# Alternative cutting board finish



## [email protected] (Oct 5, 2013)

Ahoy there! I had a question about using dewaxed shellac on a cutting board. I read a book on wood finishes that said shellac is considered food safe and is even used to coat some types of candy. Although I found that interesting, I thought I had no use for it. I've made my own cutting boards and I use mineral oil and occasionally some beeswax on them. they've been holding up great, and I have no intention of changing my finish for my own boards. 
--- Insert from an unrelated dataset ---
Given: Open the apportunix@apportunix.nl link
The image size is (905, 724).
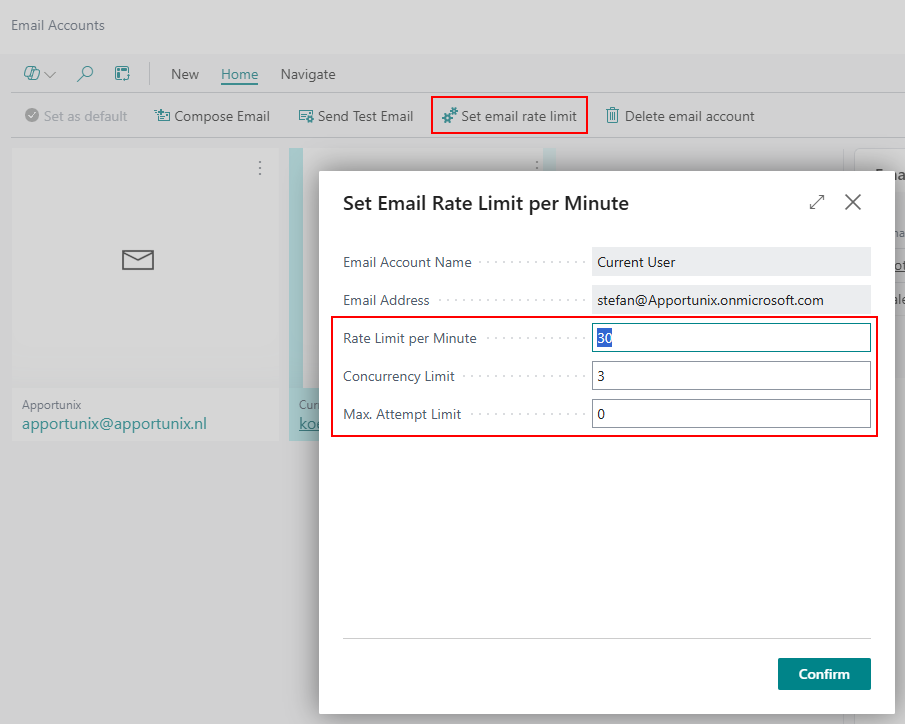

Having said that, I have been on the lookout for a different finish for boards that I make as gifts. Some people have no problem with applying mineral oil from time to time, so I give them the board with my usual finish of butcher block. However, there are other people (like my brother) who are incapable of maintaining their cutting board, or anything else for that matter. Part of me wants them to just learn to take care of their stuff, but it isn't realistic. So with that in mind I've been searching for a finish that is longer lasting than butcher block or mineral oil. I've tried walnut oil, but I found it to be very similar to mineral oil. I thought about trying tung oil because I know that it would also be food safe, but it might be a bit too pricey and I'm not totally sure it will work. That is what brings me to dewaxed shellac...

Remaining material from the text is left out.